El libro de imagen, la nueva película que Jean-Luc Godard presentó con éxito en Cannes (ganó la primera “Palma de Oro especial” de la historia del festival), es otro ensayo en forma de collage en el que imagen y sonido reconfiguran su sentido a partir de sus encadenamientos.
Pero el cineasta legendario de la Nouvelle Vague esta vez pareciera aprovechar la sucesión temática para vaciar las imágenes de contenido, como otra forma de aggiornamiento a los tiempos que corren. Algunos planos son fáciles de reconocer y forman parte de clásicos del cine o de películas anteriores de Godard. Muchas otras son indescifrables. El cuantioso material de archivo lleva ese sello audiovisual de las películas de los últimos años de JLG, que una vez más juega con la edición, las distintas texturas de los formatos audiovisuales y un sentido del humor disruptivo.
Al comenzar, Godard está obsesionado con las imágenes de manos (y son como dedos los cinco capítulos que, de alguna manera, estructuran la narración de toda la película), ponderando tal vez el trabajo artesanal.

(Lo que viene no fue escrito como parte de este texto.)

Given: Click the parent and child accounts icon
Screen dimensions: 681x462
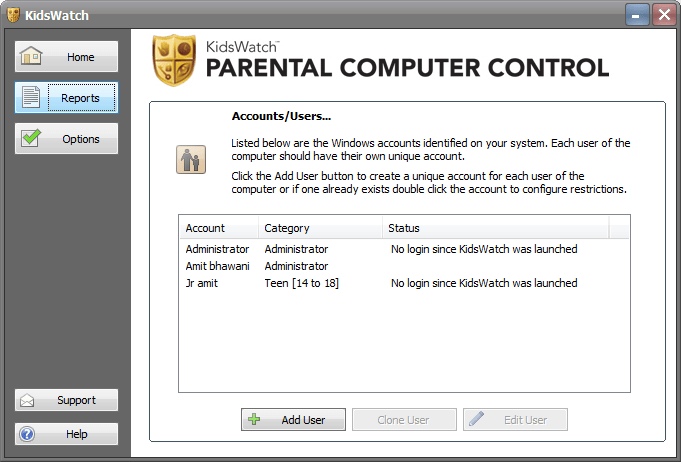Looking at the screenshot, I should 191,159.

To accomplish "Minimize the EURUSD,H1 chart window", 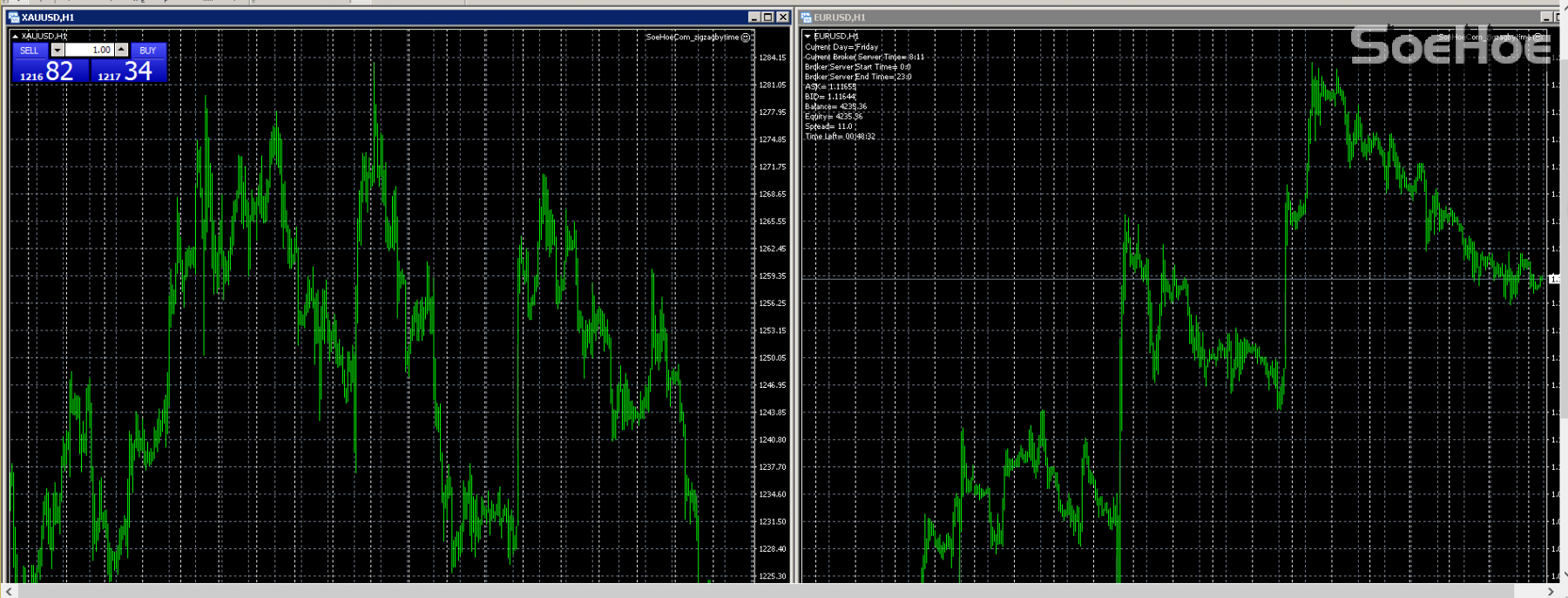I will tap(1546, 17).
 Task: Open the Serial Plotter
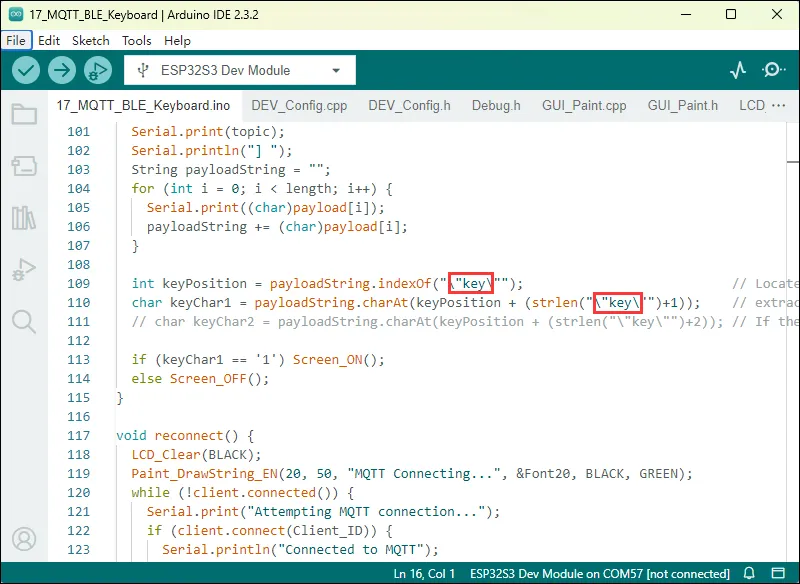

Luego aparece el movimiento con un enorme grupo de imágenes de trenes.
Más adelante llegarán las armas, en algún momento se hablará de la ley y, sobre el final, el capítulo más extenso está dedicado a la mirada occidental, que pareciera implicar la negación, de la cultura árabe.
La voz en off de JLG guía a lo largo de buena parte del camino al espectador, que no por eso obtiene de él demasiadas explicaciones.
El espíritu de El libro de imagen no tiene que ver con Godard aclarando sus imágenes, por más que él se la pase bajando línea. Pareciera ser suficiente para el cineasta que el público se enfrente con ese collage babilónico propuesto en pantalla. Por momentos, la sensación que transmite esa sucesión deslumbrante de imágenes y palabras es la de estar stalkeando las redes sociales de JLG a lo largo de una hora y media.